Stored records

——————

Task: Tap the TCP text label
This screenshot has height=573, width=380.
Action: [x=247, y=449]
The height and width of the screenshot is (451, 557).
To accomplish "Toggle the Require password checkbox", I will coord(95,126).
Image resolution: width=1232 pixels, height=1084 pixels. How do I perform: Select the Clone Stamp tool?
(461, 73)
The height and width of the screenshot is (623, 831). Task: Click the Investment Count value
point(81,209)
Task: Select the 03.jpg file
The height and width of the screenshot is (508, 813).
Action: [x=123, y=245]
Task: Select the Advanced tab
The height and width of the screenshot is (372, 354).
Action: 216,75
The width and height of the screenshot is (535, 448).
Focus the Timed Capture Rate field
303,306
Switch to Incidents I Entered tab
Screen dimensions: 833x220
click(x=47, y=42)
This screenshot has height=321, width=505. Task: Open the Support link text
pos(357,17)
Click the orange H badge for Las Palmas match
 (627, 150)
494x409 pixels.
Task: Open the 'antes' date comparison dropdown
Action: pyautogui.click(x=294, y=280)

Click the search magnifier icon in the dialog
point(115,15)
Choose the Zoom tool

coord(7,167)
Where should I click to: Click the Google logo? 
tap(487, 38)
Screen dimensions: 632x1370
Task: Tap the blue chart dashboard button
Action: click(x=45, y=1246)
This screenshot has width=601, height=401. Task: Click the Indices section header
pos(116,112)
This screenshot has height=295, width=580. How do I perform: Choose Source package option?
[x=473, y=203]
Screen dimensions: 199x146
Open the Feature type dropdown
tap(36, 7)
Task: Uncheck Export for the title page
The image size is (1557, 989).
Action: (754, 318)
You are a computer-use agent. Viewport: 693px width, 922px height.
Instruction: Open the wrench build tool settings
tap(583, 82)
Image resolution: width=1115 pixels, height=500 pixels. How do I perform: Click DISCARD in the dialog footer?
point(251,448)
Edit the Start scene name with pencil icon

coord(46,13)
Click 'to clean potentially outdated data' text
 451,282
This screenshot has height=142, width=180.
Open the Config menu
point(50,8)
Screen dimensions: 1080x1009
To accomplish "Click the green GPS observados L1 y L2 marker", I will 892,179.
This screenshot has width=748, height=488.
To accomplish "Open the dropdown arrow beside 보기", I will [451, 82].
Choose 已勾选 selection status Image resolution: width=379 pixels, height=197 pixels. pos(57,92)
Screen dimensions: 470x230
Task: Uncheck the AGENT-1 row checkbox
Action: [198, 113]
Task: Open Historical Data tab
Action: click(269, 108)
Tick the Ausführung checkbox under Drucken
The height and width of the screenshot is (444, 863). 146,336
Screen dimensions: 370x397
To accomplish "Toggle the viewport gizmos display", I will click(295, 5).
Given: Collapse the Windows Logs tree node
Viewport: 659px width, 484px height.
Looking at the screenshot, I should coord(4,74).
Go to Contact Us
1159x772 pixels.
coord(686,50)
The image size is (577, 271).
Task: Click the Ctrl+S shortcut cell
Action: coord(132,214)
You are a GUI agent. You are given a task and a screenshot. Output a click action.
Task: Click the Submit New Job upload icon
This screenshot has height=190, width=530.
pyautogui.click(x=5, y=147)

——————

**ACTIVITY:** From the data above, copy each line with the string "accomplish" in it.

**RESULT FOR THIS EXERCISE:**
To accomplish "Toggle the Require password checkbox", I will coord(95,126).
To accomplish "Click the green GPS observados L1 y L2 marker", I will 892,179.
To accomplish "Open the dropdown arrow beside 보기", I will [451, 82].
To accomplish "Toggle the viewport gizmos display", I will click(295, 5).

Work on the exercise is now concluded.